-- Exercise details --
Echo each of the following items word for word, with nothing changed.

[Items taken from a collection]
============

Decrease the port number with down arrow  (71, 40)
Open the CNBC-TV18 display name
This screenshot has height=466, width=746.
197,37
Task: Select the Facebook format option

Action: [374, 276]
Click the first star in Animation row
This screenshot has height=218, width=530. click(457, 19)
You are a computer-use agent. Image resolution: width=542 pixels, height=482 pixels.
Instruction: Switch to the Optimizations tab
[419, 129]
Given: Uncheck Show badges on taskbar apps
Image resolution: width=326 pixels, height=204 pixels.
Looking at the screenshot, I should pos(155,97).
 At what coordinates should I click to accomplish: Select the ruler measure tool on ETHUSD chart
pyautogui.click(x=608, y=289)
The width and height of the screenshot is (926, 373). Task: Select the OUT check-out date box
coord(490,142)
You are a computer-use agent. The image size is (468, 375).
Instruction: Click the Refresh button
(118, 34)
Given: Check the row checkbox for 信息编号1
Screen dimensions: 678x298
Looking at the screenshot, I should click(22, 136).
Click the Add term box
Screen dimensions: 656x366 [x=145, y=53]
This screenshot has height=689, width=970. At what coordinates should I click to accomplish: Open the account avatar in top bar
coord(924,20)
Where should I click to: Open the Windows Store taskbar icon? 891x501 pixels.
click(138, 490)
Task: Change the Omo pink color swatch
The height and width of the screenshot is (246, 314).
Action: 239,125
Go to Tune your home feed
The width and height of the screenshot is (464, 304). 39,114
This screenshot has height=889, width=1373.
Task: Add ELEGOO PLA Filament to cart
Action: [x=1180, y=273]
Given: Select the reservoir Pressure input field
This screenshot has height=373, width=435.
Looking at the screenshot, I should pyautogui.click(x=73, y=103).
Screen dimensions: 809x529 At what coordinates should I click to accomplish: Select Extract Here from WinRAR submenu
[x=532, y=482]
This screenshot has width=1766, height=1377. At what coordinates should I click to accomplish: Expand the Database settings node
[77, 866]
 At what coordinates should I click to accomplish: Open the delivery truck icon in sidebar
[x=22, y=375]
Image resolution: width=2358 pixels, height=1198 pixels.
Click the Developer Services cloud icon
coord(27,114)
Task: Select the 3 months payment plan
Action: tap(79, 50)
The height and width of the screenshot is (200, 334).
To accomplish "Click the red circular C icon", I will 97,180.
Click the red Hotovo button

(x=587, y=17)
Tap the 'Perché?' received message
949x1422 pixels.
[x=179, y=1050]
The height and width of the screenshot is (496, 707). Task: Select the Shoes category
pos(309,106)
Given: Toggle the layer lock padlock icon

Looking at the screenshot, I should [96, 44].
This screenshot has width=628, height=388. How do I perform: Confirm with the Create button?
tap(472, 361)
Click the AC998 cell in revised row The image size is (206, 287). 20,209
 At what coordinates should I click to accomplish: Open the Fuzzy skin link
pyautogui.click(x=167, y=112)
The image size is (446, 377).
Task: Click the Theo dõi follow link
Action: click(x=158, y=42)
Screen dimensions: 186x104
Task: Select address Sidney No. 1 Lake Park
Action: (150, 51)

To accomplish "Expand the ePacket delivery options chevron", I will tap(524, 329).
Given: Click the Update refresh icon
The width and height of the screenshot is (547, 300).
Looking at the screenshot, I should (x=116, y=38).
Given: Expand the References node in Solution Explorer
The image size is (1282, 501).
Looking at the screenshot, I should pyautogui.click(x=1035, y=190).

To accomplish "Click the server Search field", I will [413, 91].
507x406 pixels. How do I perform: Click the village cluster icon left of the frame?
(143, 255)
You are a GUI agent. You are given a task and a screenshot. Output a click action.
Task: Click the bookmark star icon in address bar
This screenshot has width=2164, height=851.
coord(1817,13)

============

-- Expected answer --
Decrease the port number with down arrow  (71, 40)
Open the CNBC-TV18 display name
This screenshot has height=466, width=746.
197,37
Task: Select the Facebook format option

Action: [374, 276]
Click the first star in Animation row
This screenshot has height=218, width=530. click(457, 19)
You are a computer-use agent. Image resolution: width=542 pixels, height=482 pixels.
Instruction: Switch to the Optimizations tab
[419, 129]
Given: Uncheck Show badges on taskbar apps
Image resolution: width=326 pixels, height=204 pixels.
Looking at the screenshot, I should pos(155,97).
 At what coordinates should I click to accomplish: Select the ruler measure tool on ETHUSD chart
pyautogui.click(x=608, y=289)
The width and height of the screenshot is (926, 373). Task: Select the OUT check-out date box
coord(490,142)
You are a computer-use agent. The image size is (468, 375).
Instruction: Click the Refresh button
(118, 34)
Given: Check the row checkbox for 信息编号1
Screen dimensions: 678x298
Looking at the screenshot, I should click(22, 136).
Click the Add term box
Screen dimensions: 656x366 [x=145, y=53]
This screenshot has height=689, width=970. At what coordinates should I click to accomplish: Open the account avatar in top bar
coord(924,20)
Where should I click to: Open the Windows Store taskbar icon? 891x501 pixels.
click(138, 490)
Task: Change the Omo pink color swatch
The height and width of the screenshot is (246, 314).
Action: 239,125
Go to Tune your home feed
The width and height of the screenshot is (464, 304). 39,114
This screenshot has height=889, width=1373.
Task: Add ELEGOO PLA Filament to cart
Action: [x=1180, y=273]
Given: Select the reservoir Pressure input field
This screenshot has height=373, width=435.
Looking at the screenshot, I should pyautogui.click(x=73, y=103).
Screen dimensions: 809x529 At what coordinates should I click to accomplish: Select Extract Here from WinRAR submenu
[x=532, y=482]
This screenshot has width=1766, height=1377. At what coordinates should I click to accomplish: Expand the Database settings node
[77, 866]
 At what coordinates should I click to accomplish: Open the delivery truck icon in sidebar
[x=22, y=375]
Image resolution: width=2358 pixels, height=1198 pixels.
Click the Developer Services cloud icon
coord(27,114)
Task: Select the 3 months payment plan
Action: tap(79, 50)
The height and width of the screenshot is (200, 334).
To accomplish "Click the red circular C icon", I will 97,180.
Click the red Hotovo button

(x=587, y=17)
Tap the 'Perché?' received message
949x1422 pixels.
[x=179, y=1050]
The height and width of the screenshot is (496, 707). Task: Select the Shoes category
pos(309,106)
Given: Toggle the layer lock padlock icon

Looking at the screenshot, I should [96, 44].
This screenshot has width=628, height=388. How do I perform: Confirm with the Create button?
tap(472, 361)
Click the AC998 cell in revised row The image size is (206, 287). 20,209
 At what coordinates should I click to accomplish: Open the Fuzzy skin link
pyautogui.click(x=167, y=112)
The image size is (446, 377).
Task: Click the Theo dõi follow link
Action: click(x=158, y=42)
Screen dimensions: 186x104
Task: Select address Sidney No. 1 Lake Park
Action: (150, 51)

To accomplish "Expand the ePacket delivery options chevron", I will tap(524, 329).
Given: Click the Update refresh icon
The width and height of the screenshot is (547, 300).
Looking at the screenshot, I should (x=116, y=38).
Given: Expand the References node in Solution Explorer
The image size is (1282, 501).
Looking at the screenshot, I should pyautogui.click(x=1035, y=190).

To accomplish "Click the server Search field", I will [413, 91].
507x406 pixels. How do I perform: Click the village cluster icon left of the frame?
(143, 255)
You are a GUI agent. You are given a task and a screenshot. Output a click action.
Task: Click the bookmark star icon in address bar
This screenshot has width=2164, height=851.
coord(1817,13)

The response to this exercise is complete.